Light in darkness: a "Center for Justice" in Sweden
Citizens in the Nordic countries are at a disadvantage because the general opinion is that our authorities are models of virtue, dispensing nothing but welfare and practicing the rule of unexceptionable humanitarian law. Groups or organisations fighting for human rights here therefore tend to be run by, or in the pockets of, the authorities themselves and concerned solely with human rights abuses in far away countries, not in our own countries, since such abuses are not supposed to exist here.
Here, however:
Centrum för rättvisa
we have a Center for Justice (Centrum för rättvisa), an organisation of Swedish lawyers whose agenda is individual rights against the state.
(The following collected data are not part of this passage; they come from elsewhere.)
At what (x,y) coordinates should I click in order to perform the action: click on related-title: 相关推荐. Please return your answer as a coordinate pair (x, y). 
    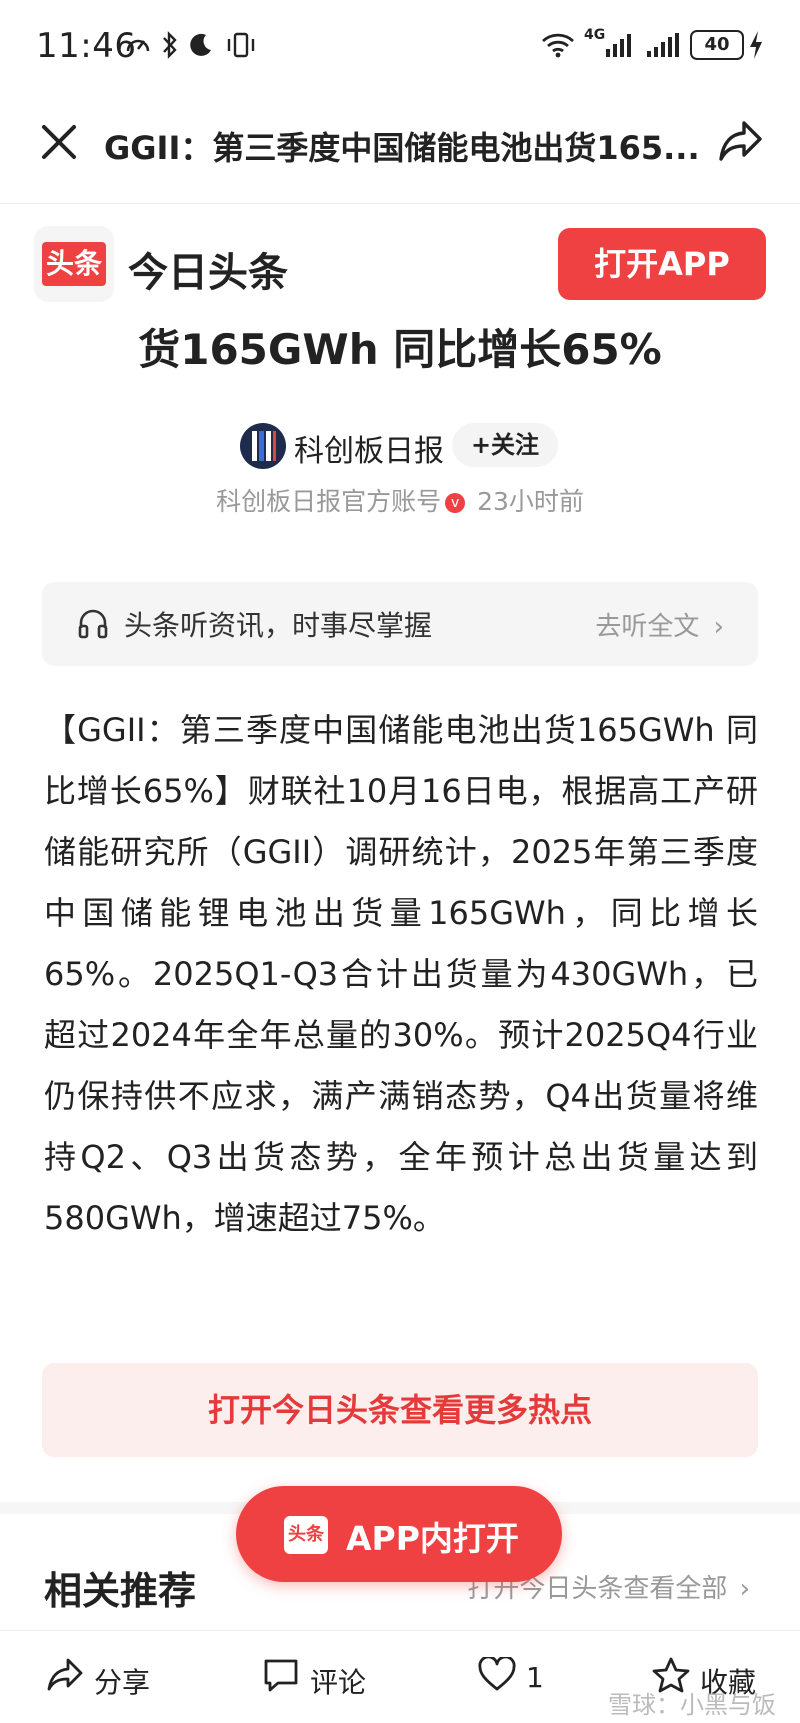
    Looking at the image, I should click on (120, 1591).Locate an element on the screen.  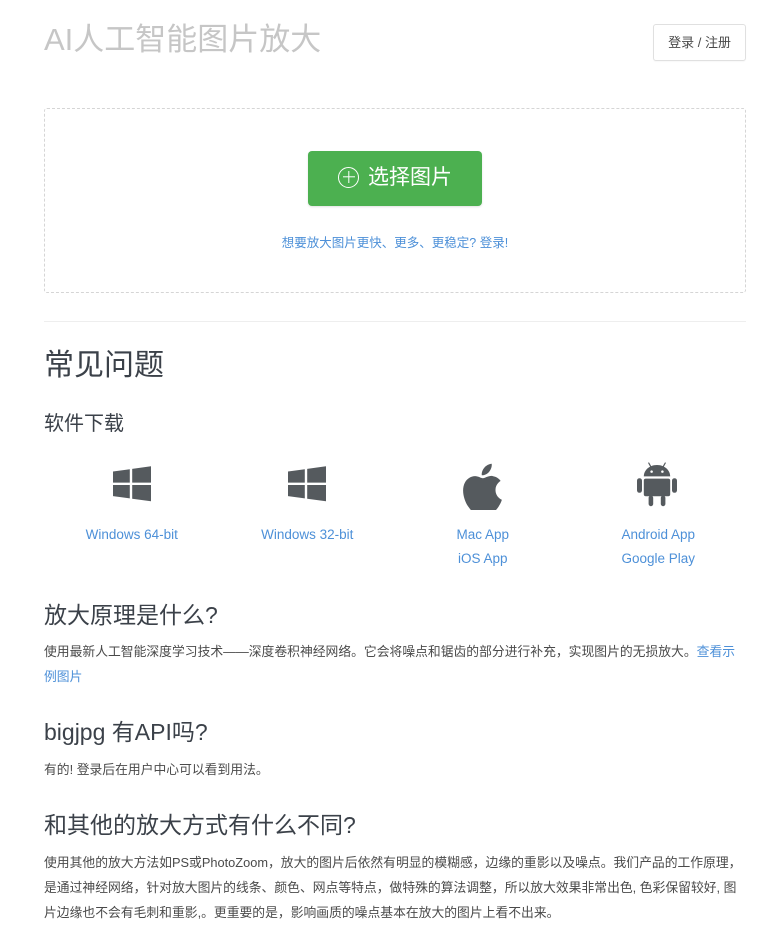
select-image-label: 选择图片 is located at coordinates (410, 177).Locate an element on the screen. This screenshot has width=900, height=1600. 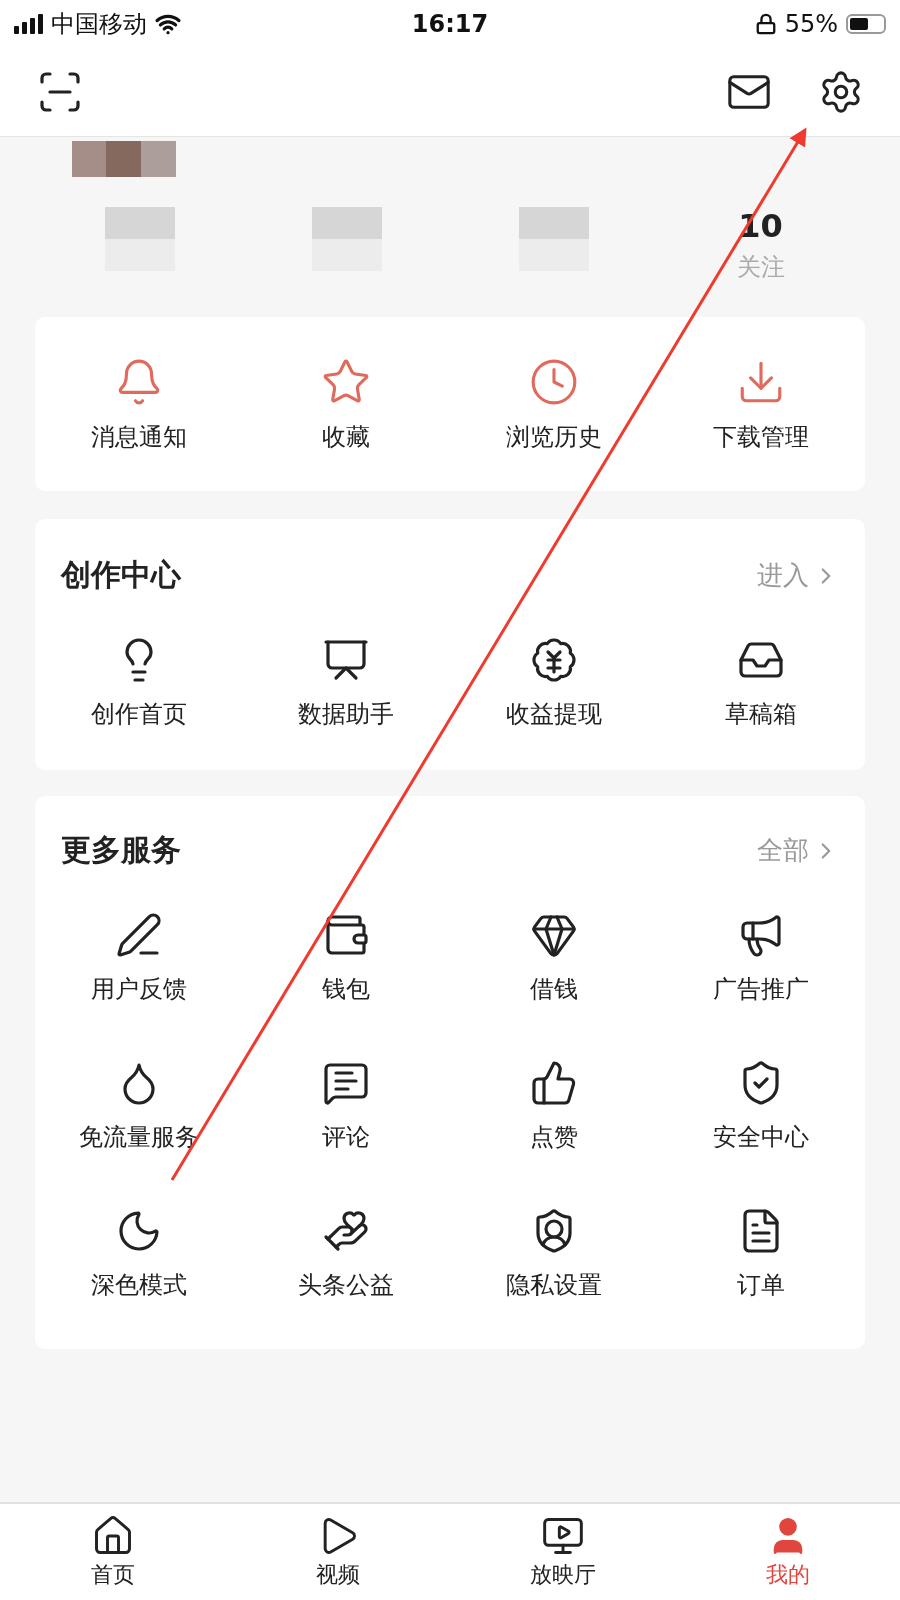
action-item: 浏览历史 is located at coordinates (554, 405).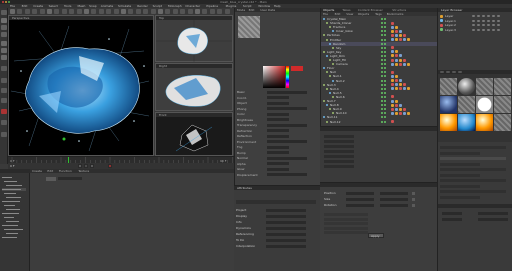 The width and height of the screenshot is (512, 271). Describe the element at coordinates (350, 14) in the screenshot. I see `object-menu-view: View` at that location.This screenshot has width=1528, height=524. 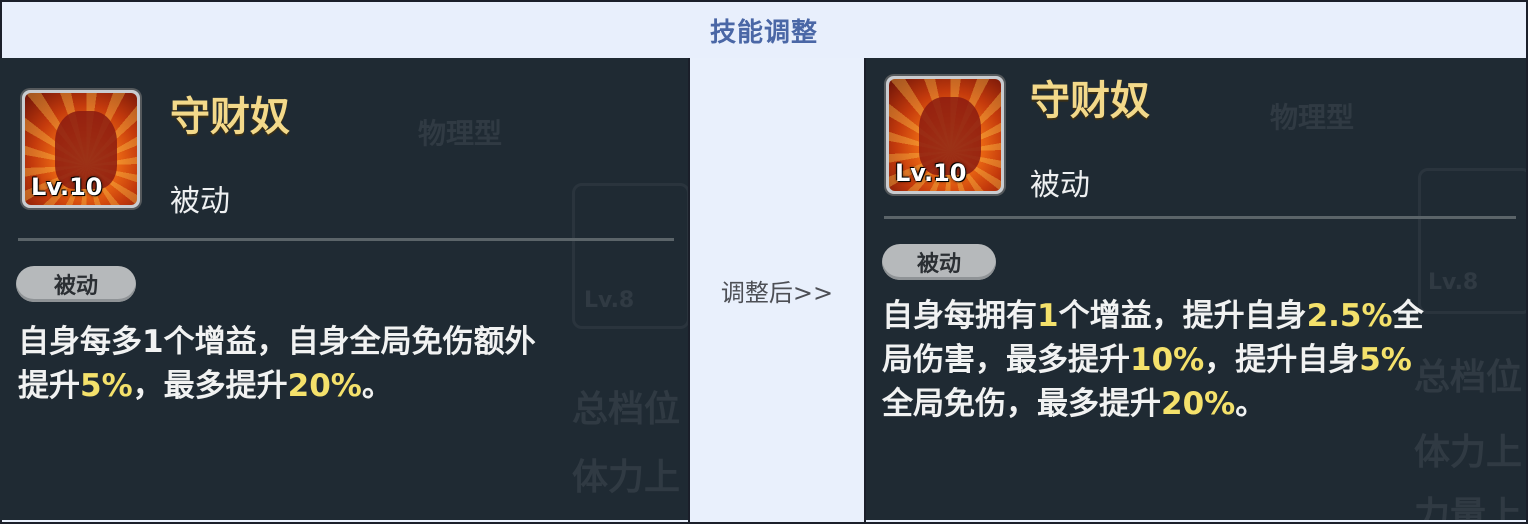 I want to click on table-header: 技能调整, so click(x=764, y=31).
CFR is a non-profit organisation whose purpose is to enforce the rights and freedoms protected in the European Convention on Human Rights, the Swedish constitution and statutes. The mission of CFR is primarily to help people who have a legitimate case that involves individual rights and freedoms, and have, among others, taken on cases concerning equal treatment, freedom of association, right of ownership and legal security.
As a Scandinavian I must say it sounds too good to be true.
And here:
European Court requested to review Swedish "Big Brother" snooping law
is the English version of an article stating that the center is prepared to fight in the European Court of Human Rights against newly passed legislation authorising the Swedish state to conduct all-pervading surveillance in the style of DDR. The case concerns a violation of Article 8 (everyone has the right to respect for his private and family life, his home and his correspondence). This is particularly important to victims of the child protection authorities, since violation of Article 8 is central in most child protection cases.